**YOUR OBJECTIVE**: Rewrite the listing below with every instance of "button" changed to "control" and nothing else altered.

** START OF RECORD SET **

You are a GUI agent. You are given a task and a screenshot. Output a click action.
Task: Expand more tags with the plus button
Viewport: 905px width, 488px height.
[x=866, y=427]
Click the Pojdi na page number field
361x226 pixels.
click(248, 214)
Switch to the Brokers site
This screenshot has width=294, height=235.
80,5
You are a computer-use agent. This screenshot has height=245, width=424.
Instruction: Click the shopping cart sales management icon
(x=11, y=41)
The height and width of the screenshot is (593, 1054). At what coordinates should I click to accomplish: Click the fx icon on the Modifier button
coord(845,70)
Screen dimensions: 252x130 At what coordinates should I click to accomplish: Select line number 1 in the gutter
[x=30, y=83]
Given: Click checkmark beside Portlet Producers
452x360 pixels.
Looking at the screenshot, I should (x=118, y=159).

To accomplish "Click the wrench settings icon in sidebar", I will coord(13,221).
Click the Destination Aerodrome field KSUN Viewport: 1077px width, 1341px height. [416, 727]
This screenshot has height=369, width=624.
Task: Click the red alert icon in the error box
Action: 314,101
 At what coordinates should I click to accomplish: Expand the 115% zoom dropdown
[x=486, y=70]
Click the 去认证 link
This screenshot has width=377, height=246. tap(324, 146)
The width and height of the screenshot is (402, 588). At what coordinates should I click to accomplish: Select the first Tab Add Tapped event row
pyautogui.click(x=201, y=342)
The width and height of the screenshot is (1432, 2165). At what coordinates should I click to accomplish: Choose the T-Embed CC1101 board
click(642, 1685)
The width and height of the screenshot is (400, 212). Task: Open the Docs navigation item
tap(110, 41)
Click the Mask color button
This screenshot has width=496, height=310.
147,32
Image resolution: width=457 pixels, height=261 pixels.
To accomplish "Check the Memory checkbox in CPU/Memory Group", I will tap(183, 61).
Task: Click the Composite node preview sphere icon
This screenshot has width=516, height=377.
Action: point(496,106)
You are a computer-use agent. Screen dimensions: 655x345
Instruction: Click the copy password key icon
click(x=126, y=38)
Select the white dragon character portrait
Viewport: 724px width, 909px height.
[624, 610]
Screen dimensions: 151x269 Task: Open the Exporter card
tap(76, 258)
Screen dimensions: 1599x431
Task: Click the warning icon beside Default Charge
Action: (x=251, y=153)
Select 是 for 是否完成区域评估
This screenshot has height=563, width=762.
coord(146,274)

** END OF RECORD SET **

**THE COMPLETED TASK**:
You are a GUI agent. You are given a task and a screenshot. Output a click action.
Task: Expand more tags with the plus control
Viewport: 905px width, 488px height.
[x=866, y=427]
Click the Pojdi na page number field
361x226 pixels.
click(248, 214)
Switch to the Brokers site
This screenshot has width=294, height=235.
80,5
You are a computer-use agent. This screenshot has height=245, width=424.
Instruction: Click the shopping cart sales management icon
(x=11, y=41)
The height and width of the screenshot is (593, 1054). At what coordinates should I click to accomplish: Click the fx icon on the Modifier control
coord(845,70)
Screen dimensions: 252x130 At what coordinates should I click to accomplish: Select line number 1 in the gutter
[x=30, y=83]
Given: Click checkmark beside Portlet Producers
452x360 pixels.
Looking at the screenshot, I should (x=118, y=159).

To accomplish "Click the wrench settings icon in sidebar", I will coord(13,221).
Click the Destination Aerodrome field KSUN Viewport: 1077px width, 1341px height. [416, 727]
This screenshot has height=369, width=624.
Task: Click the red alert icon in the error box
Action: 314,101
 At what coordinates should I click to accomplish: Expand the 115% zoom dropdown
[x=486, y=70]
Click the 去认证 link
This screenshot has width=377, height=246. tap(324, 146)
The width and height of the screenshot is (402, 588). At what coordinates should I click to accomplish: Select the first Tab Add Tapped event row
pyautogui.click(x=201, y=342)
The width and height of the screenshot is (1432, 2165). At what coordinates should I click to accomplish: Choose the T-Embed CC1101 board
click(642, 1685)
The width and height of the screenshot is (400, 212). Task: Open the Docs navigation item
tap(110, 41)
Click the Mask color control
This screenshot has width=496, height=310.
147,32
Image resolution: width=457 pixels, height=261 pixels.
To accomplish "Check the Memory checkbox in CPU/Memory Group", I will tap(183, 61).
Task: Click the Composite node preview sphere icon
This screenshot has width=516, height=377.
Action: point(496,106)
You are a computer-use agent. Screen dimensions: 655x345
Instruction: Click the copy password key icon
click(x=126, y=38)
Select the white dragon character portrait
Viewport: 724px width, 909px height.
[624, 610]
Screen dimensions: 151x269 Task: Open the Exporter card
tap(76, 258)
Screen dimensions: 1599x431
Task: Click the warning icon beside Default Charge
Action: (x=251, y=153)
Select 是 for 是否完成区域评估
This screenshot has height=563, width=762.
coord(146,274)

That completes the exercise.